San Bernardino, Calif. — Managing Partner, Samer Habbas of the Law Offices of Samer Habbas & Associates secures a global settlement of $405,000 from an auto accident involving an underinsured motorist. The claimant collided with a driver who failed to yield to oncoming traffic, causing them to crash into the claimant’s back passenger side door.
The claimant was transported by ambulance from the scene of the accident to the nearest hospital. As a result of the collision, the claimant suffered injuries to her right shoulder and cervical spine. Examination of her lumbar spine exposed a lumbar disc herniation and severe cervical stenosis, her diagnosis makes her a qualified candidate for cervical spine surgery. The plaintiff did not undergo any recommended surgeries throughout the claims process—with only $30,000 in medical bills.
Habbas successfully tendered the third-party’s policy limits of $30,000. However, the “medical specials”—also known as medical expenses (the base figure an insurance adjuster uses to estimate how much to pay the injured party for pain, suffering, and other non-monetary losses)—are in no way indicative of the amount of general damages.
Before the accident, the claimant had no prior, relevant injuries. As to liability factors, the defendant was traveling at an unsafe speed for road conditions, which caused them to collide into the claimant. As a result, the claimant will inevitably need cervical surgery, which will easily exceed well over the tendered policy limits.
To recover the remaining damages owed to our client, Habbas submitted a demand under the claimant’s underinsured motorist (UIM) coverage. In an attempt to devalue the extent of the injuries our client suffered in the accident, the insurance carrier retained the services of a notorious medical expert who has repeatedly to the tune of the insurance companies checkbook washed out Claimant injuries. The hired medical professional opined as usual that the injuries were no more than soft tissue and only required only 4-6 weeks of conservative treatments. However, there was clear evidence that the defendant’s expert was being biased in his opinions. Habbas countered that the medical expert’s weak argument could quickly be debunked by show of said evidence, and an arbitrator would easily see through the expert’s washout efforts.
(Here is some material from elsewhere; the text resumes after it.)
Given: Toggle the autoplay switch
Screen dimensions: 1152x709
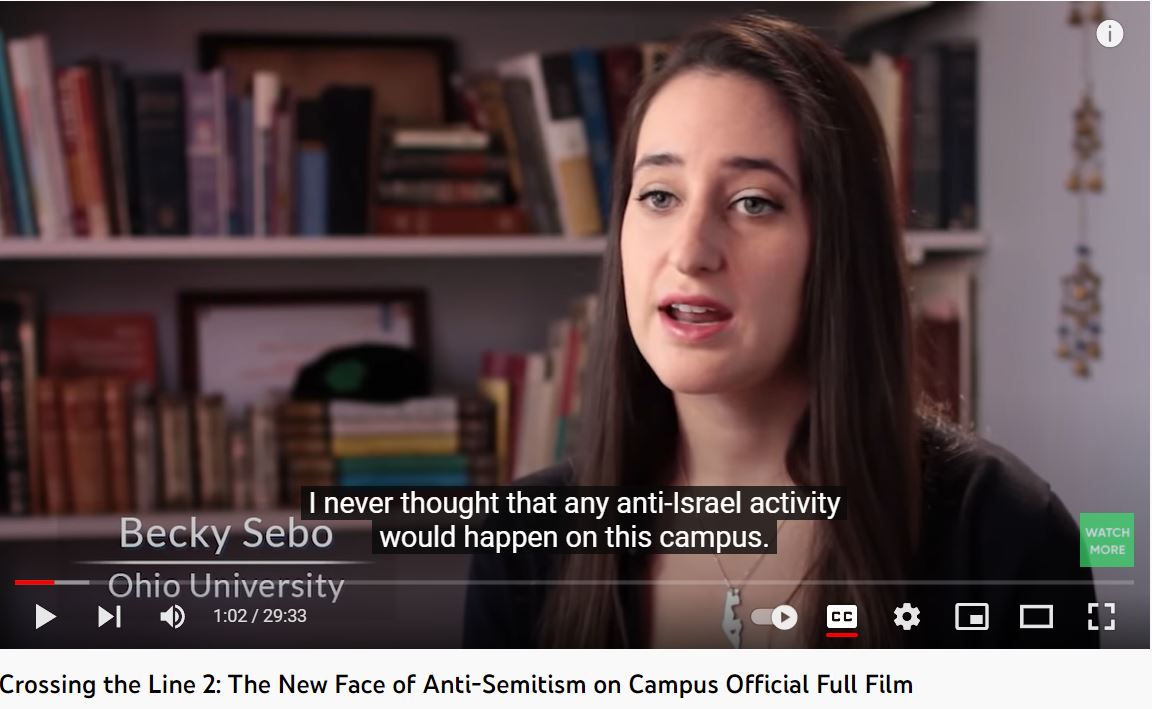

The insurance carrier had yet to make any offers to resolve the claim. There was no reason that the respondent should not have made an offer at this point. Being that discovery responses had been served, depositions had been taken, and the respondent’s medical expert had thoroughly examined the claimant. Habbas had every intention to take this matter to arbitration. The carrier knew it had a losing hand and settled for $375,000 under the UIM policy at mediation—for a combined total settlement of $405,000.